“Viva Tata Madiba, Viva!” the new arrivals shouted back, as they began chanting and singing in a spontaneous celebration of grief and pride.
From the station they walked, jogged and sang their way in light rain towards the Soweto stadium to join in a mass remembrance for Tata (Father) Nelson Mandela, their saviour president whose courage and fortitude broke the back of the hated apartheid system.
They began gathering before daybreak, desperate to secure one of the precious first-comer tickets that would allow them to join nearly 100 heads of state and government in paying tribute to Mandela’s life and legacy.
Despite the profound sense of national sorrow triggered by Mandela’s death last Thursday, the mood was upbeat, with people determined to celebrate the memory of one of the 20th century’s towering political figures.
“This is once in your life.
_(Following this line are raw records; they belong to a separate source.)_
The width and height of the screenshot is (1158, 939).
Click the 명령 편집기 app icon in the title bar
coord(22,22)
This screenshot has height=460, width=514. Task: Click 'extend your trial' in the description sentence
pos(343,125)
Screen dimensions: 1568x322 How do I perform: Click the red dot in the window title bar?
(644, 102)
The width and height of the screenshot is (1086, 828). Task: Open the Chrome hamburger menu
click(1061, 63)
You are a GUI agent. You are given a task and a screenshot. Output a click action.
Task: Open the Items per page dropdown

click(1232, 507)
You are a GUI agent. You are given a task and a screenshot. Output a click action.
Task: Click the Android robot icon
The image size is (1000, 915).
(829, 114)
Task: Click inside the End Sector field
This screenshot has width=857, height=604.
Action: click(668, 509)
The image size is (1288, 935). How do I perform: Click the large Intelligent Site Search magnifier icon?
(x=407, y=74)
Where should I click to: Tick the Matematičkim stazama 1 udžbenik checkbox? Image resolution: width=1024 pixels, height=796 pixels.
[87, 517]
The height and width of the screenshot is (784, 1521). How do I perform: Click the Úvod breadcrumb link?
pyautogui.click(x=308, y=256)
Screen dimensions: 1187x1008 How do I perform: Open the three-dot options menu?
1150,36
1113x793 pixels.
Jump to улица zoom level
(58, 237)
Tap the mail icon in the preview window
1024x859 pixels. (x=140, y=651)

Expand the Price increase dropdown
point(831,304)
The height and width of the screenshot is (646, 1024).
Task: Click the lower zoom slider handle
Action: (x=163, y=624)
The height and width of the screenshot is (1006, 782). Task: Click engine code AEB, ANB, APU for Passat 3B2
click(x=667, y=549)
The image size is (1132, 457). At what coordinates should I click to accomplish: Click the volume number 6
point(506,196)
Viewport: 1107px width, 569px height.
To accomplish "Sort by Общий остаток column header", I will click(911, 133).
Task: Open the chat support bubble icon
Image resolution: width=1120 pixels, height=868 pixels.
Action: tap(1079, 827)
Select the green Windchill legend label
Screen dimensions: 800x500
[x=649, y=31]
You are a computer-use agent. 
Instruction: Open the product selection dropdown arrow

This is history,” said Noma Kova, 36. “I didn’t want to watch this on TV,” she said.
Only 80,000 were to be allowed inside the stadium, with others forced to watch at home or on giant screens set up in three “overflow” stadiums in Johannesburg with a combined capacity of 120,000.
Security was tight around the venue, with military helicopters flying overhead, and newly-recruited marshals in bright jackets helping police keep the crowds moving.
Many were wrapped in the South African flag or yellow-green coloured shawls printed with the slogan “Mandela Forever,” and portraits of their hero.
When the gates opened, they rushed in to the stadiums, searching for the best vantage point on the sloped terracing overlooking the field.